The polymeric binding fiber 20 can be provided from a variety of thermally bonding materials, including polypropylene, polyethylene, copolyesters, nylons, polyactic acid (PLA), and bicomponent fibers (sheath/core fibers, wherein the sheath is typically a low melt polymeric material and the core is a higher temperature polymeric material), by way of example and without limitation. The polymeric binding fiber 20 is generally provided having content between 15-50 wt %, and in the example, was provided as 20 wt % bicomponent, including a polyester core and a modified polyester sheath.


In the example, the solution-based binder was provided as a modified polycarboxylic acid with a polyol diluted with water.

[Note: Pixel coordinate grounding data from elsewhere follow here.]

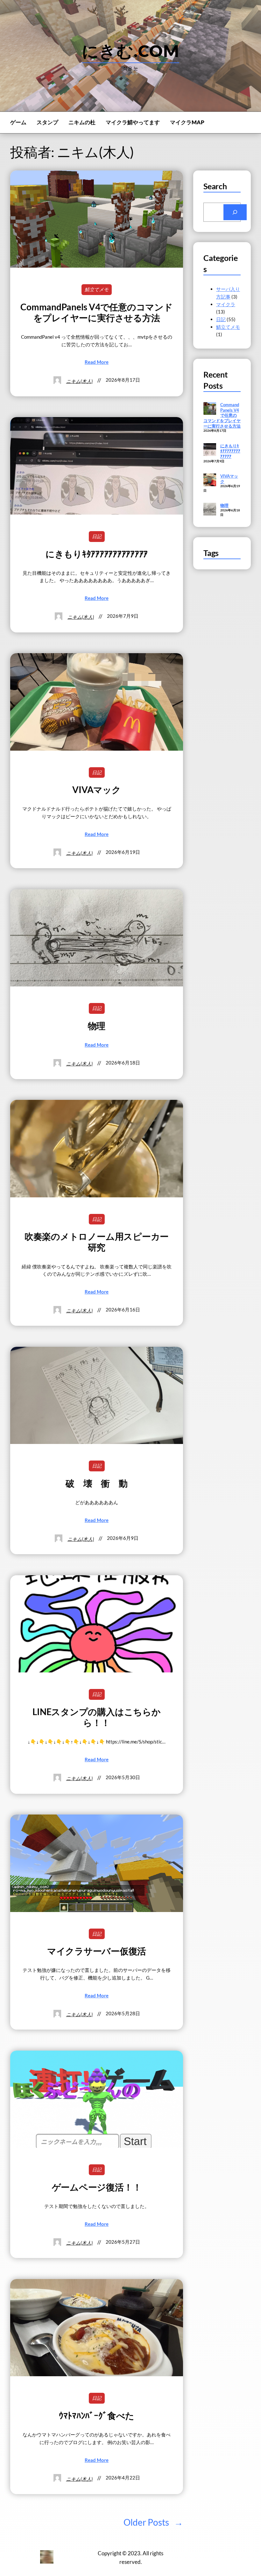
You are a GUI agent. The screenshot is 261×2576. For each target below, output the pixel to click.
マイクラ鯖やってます (133, 122)
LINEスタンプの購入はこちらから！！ (96, 1717)
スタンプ (47, 122)
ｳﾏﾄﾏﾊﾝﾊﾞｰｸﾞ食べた (96, 2415)
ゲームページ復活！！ (97, 2187)
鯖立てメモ (97, 289)
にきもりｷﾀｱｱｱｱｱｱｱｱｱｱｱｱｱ (97, 553)
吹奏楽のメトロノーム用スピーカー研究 (97, 1241)
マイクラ (225, 304)
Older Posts (153, 2522)
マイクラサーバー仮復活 (96, 1950)
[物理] (209, 510)
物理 (97, 1025)
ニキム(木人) (79, 381)
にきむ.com (130, 51)
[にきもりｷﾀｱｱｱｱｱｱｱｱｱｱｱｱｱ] (209, 450)
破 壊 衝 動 (96, 1483)
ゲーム (18, 122)
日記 (97, 536)
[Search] (235, 212)
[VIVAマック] (209, 480)
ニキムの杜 (81, 122)
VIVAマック (96, 789)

The polyol is used primarily as a crosslinking agent while the modified polycarboxylic acid is compatible with the natural fibers of the bast fibers 18 and forms a good crosslink between the natural fibers and the melted resin of the polymeric binding fiber 20, thereby facilitating formation of an impervious or substantially impervious barrier that greatly reduces the tendency of the bast fibers 18 to absorb moisture. It is important for the binder to be solution-based, as regular dispersion based latex binders have been found to burn under the ASTM E-84 test method, and thus, do not meet the requirements for a Class A rating. The binder content can range from between 10-20 wt %, and in the example, 14 wt % binder content was used.

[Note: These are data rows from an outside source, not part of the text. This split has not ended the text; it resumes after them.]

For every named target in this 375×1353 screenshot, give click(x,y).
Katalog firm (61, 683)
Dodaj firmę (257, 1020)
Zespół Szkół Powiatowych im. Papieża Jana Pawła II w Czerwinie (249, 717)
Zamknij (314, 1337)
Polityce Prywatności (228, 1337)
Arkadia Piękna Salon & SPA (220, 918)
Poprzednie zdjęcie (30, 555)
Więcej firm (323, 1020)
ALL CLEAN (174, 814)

The flame retardant is provided as a single flame retardant and applied in a single process, thereby minimizing the complexity and cost of the manufacture process. The flame retardant can be provided as boron-based, phosphorous-based, or sulfur-based constituent, by way of example. With the polycarboxylic acid having a low Ph, a Ph stabilizer is used to blend the fire retardant in the binder. The fire retardant used in the example was disodium octaborate tetrahydrate, by way of example and without limitation. The amount of fire retardant content can be provided between about 5-25 wt %, and in the example, 15 wt % content was used based on a 30 wt % dry pick-up from the chemical solids.


The process of constructing the panel 10 includes the following steps: forming a homogenous mixture of bast fibers 18 and polymeric binding fiber 20, shown generally at 22; forming a web 24 of the homogenous mixture 22; heating the web 24 and melting the polymeric binding fiber 20 at least partially and bonding the bast fibers 18 with the melted material of the polymeric binding fiber 20 to form a bonded nonwoven sheet 12; providing a solution 16 including a binder, a Ph stabilizer and a flame retardant; saturating the bonded nonwoven sheet 12 with the solution 16; cross-linking the binder in the solution 16 with the bast fibers 18 by drying the saturated, bonded nonwoven sheet 12; curing the solution and compressing the nonwoven sheet 12, and optionally, if desired to provide enhanced stiffness and change of color from that of the natural fibers, the method further includes bonding a formaldehyde free scrim layer 25 to at least one side (panel 10′) or both sides (panel 10″) of the sheet 12.


In further detail, the process includes blending the bast fibers 18 and polymeric binding fiber 20 in a mixer and then fine openers until the mixture 22 is homogenous. The homogeneity provides the uniform distribution of the polymeric binding fiber 20 needed to obtain maximum and uniform stiffness throughout the entirety of the finished panel 10.


Then, upon forming the homogenous mixture 22 of the bast fibers 18 and polymeric binding fiber 20, the mixture 22 is processed in a web forming machine to create the nonwoven web 24. The weight of the web 24 can be varied from about 150 gsm (grams per square meter) up to about 1500 gsm, wherein the weight of the sample was formed around 700 gsm.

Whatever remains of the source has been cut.